Despite the progress made in quality measurements and hospital performance, there is room for improvement, according to an article published online June 23 by the New England Journal of Medicine.
“Measuring the quality of healthcare and using those measurements, which now involve virtually all U.S. hospitals, are migrating to ambulatory and other care settings and are increasingly evident in healthcare systems worldwide,” wrote Mark R. Chassin, MD, president of the the Joint Commission, in Oakbrook Terrace, Ill., and colleagues. Chassin and colleagues wrote as individuals and not representatives of the commission.
“For example, in 2009, a total of 98.3 percent of eligible patients with acute myocardial infarction received a beta-blocker at hospital discharge, as compared with 87.3 percent of such patients in 2002,” the authors reported.
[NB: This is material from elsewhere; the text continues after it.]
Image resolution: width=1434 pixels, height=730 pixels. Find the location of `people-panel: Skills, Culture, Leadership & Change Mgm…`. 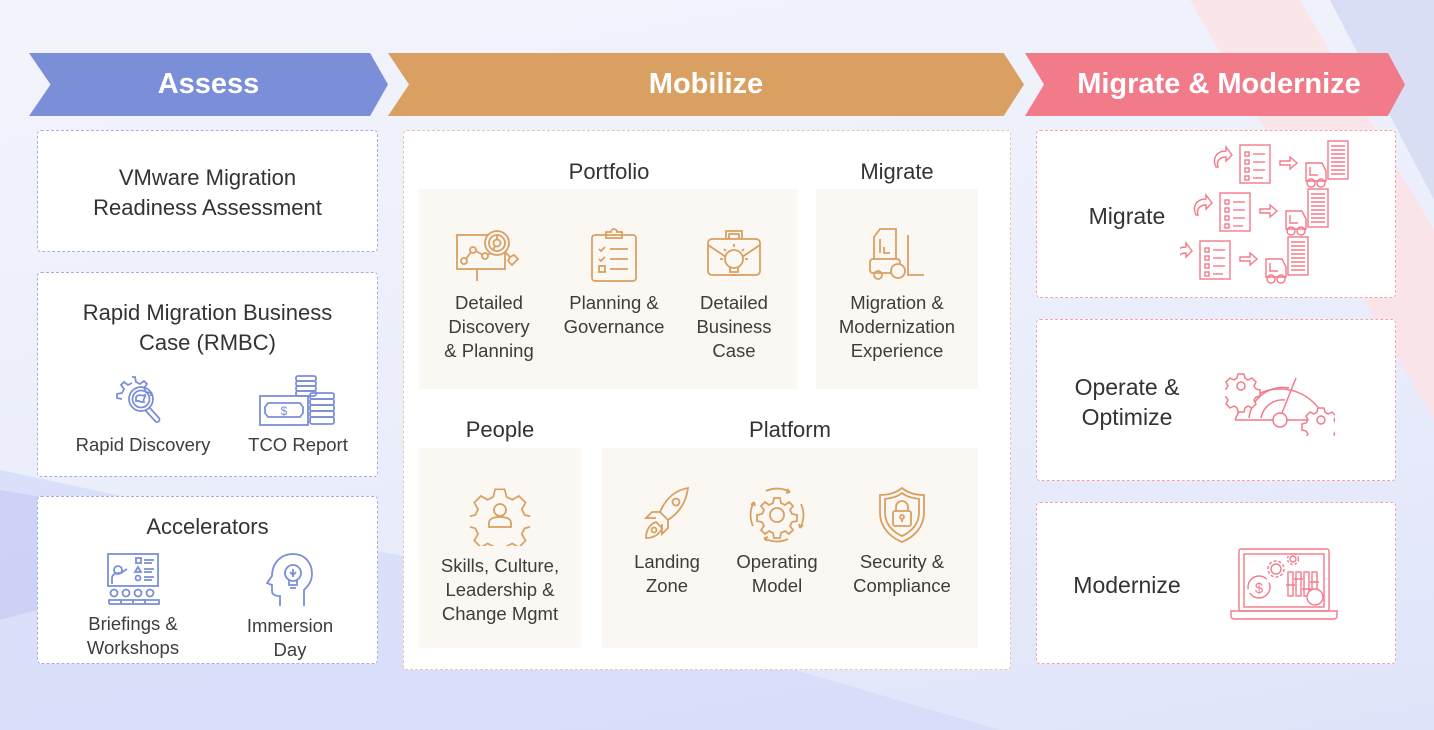

people-panel: Skills, Culture, Leadership & Change Mgm… is located at coordinates (500, 548).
The authors proposed a conceptual framework to guide future developments in this field, with a focus on process measures. “To address legitimate concerns about the program, we propose that such programs now focus explicitly on maximizing health benefits to patients,” they wrote.
Chassin and colleagues suggested that all quality measures used in national transparency and payment programs—both existing ones and proposed new ones—be vetted against four criteria, and that only measures that meet all four criteria be used for purposes of accountability (accreditation, public reporting or pay for performance):
- A measure must be based on a strong foundation of research showing that the process addressed by the measure, when performed correctly, leads to improved clinical outcomes;
- The measurement strategy must accurately capture whether the evidence-based care has been delivered;
- The measure should address a process quite proximate to the desired outcome, with relatively few intervening processes; and
- The measure should have minimal or no unintended adverse consequences.
“Of the 28 Joint Commission 2010 core measures that are aligned with Medicare, we believe that 22 meet all four criteria and could be deemed ‘accountability measures’,” the authors wrote.
Achieving the goal of improving health outcomes requires, of course, that hospitals make improvements in the clinical processes of care assessed by these accountability measures, according to the researchers, who analyzed improvement performance on accountability core measures from 2002 through 2009 among 3,123 hospitals. They found that that hospitals have made in improving their performance on these measures--from a performance rate of 81.8 percent in 2002 to a rate of 95.4 percent in 2009.
In addition, the percentage of hospitals whose performance across all accountability measures that exceeded 90 percent increased substantially—from 20.4 percent in 2002 to 85.9 percent in 2009.
The authors acknowledged that challenges will exist, but said they believed those challenges are manageable.
“Fortunately, we have a surfeit of measures that meet all four accountability criteria with which to populate accreditation, public reporting and pay-for-performance programs,” the report concluded. “Eliminating measures that do not pass these accountability tests and replacing them with ones that do will reduce unproductive work on the part of hospitals, enhance the credibility of the program with physicians and other key stakeholders and increase the positive effect that all these programs will have on health outcomes for patients.”